Thursday, September 26, 2013

not idealism

okay, after the epiphany of the last post, i did a little re-reading of some basic boilerplate, and i'm thinking that what i'm calling 'idealism' there is really a type of pure panpsychism, saying that everything is a subjective state. it's non-dualistic simply in that it flips the hard question around: what evidence is there for, or how to you conceive of or explain, non-subjective states? from the materialist/physicalist point of view, the subjective state seems impossible to understand, which leads to the dualist perspective. but then, on the other side, you do away with 'physical' completely. everything is a subjective state, analogous to consciousness, but usually (almost always) without the complex representational structure. so in this system, dualism is like physicalism + panpsychism. idealism is usually used to describe a point of view where everything that exists is a representation, which i still think is craziness.

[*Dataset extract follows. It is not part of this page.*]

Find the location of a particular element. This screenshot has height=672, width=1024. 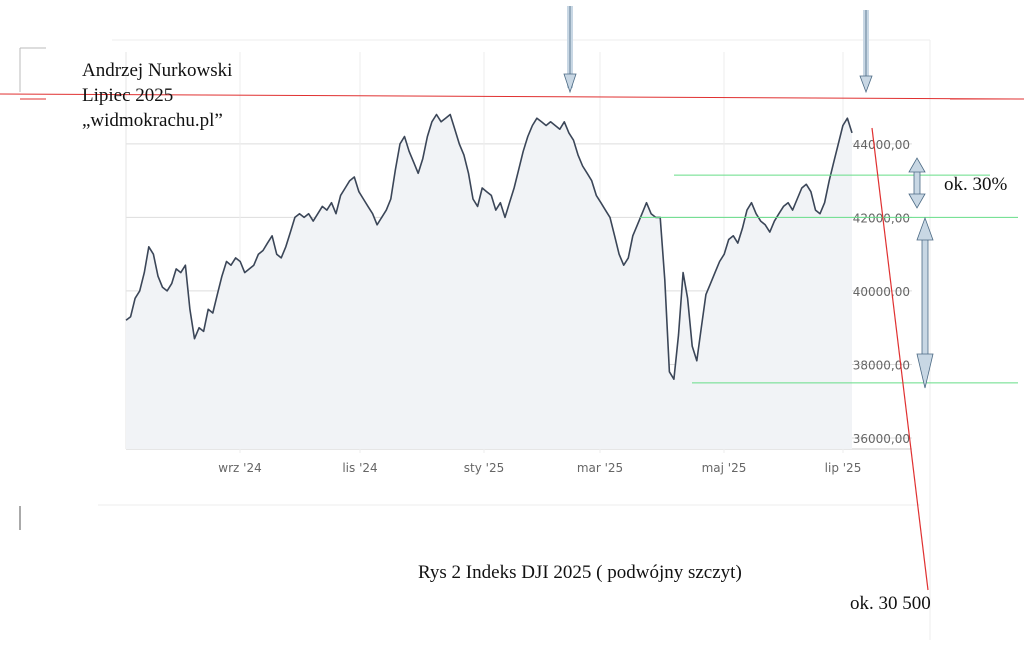

y-tick-label: 36000,00 is located at coordinates (882, 439).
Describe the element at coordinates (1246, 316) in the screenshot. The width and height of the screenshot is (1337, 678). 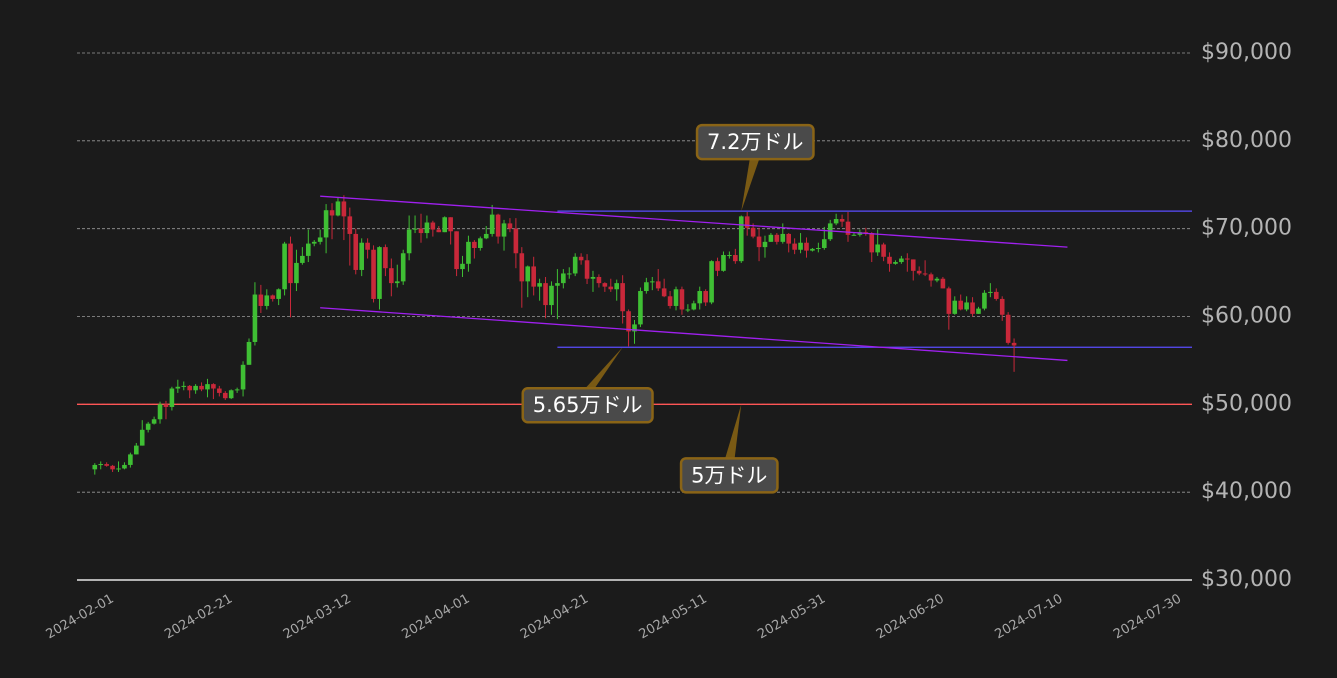
I see `y-tick-label: $60,000` at that location.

now, another not on metaphors for thinking: i am now finally (after probably 10 years of delay) reading Chalmers' book 'The Conscious Mind'. i've read many of his papers, some of which are summaries of the more digestible ideas in this book, so in a way i'm prepared for him. but it's a real philosophy book, and it gets difficult. since i can't hope to understand it all, i do a lot of close skimming, reading words and getting some meaning but not all meaning. i guess that's always the case. i had the thought that this process is like looking at objects in water of varying degrees of clarity. when you understand what you're reading, the water is clear, you can see all the surfaces, each new point of fixation is visible and well defined, and you can see the whole structure. but when the water is muddy, you can't see the whole structure - you see parts of it poking into clear parts of the water (muddy water is never uniformly muddy, but the muddiness is in swirls, leaving 'open' spaces of clarity), and those maybe you can see clearly, but even they may be hazy. anyways, the visual metaphor for understanding - clarity, detail, focus, fogginess - really comes home when reading a philosophy text.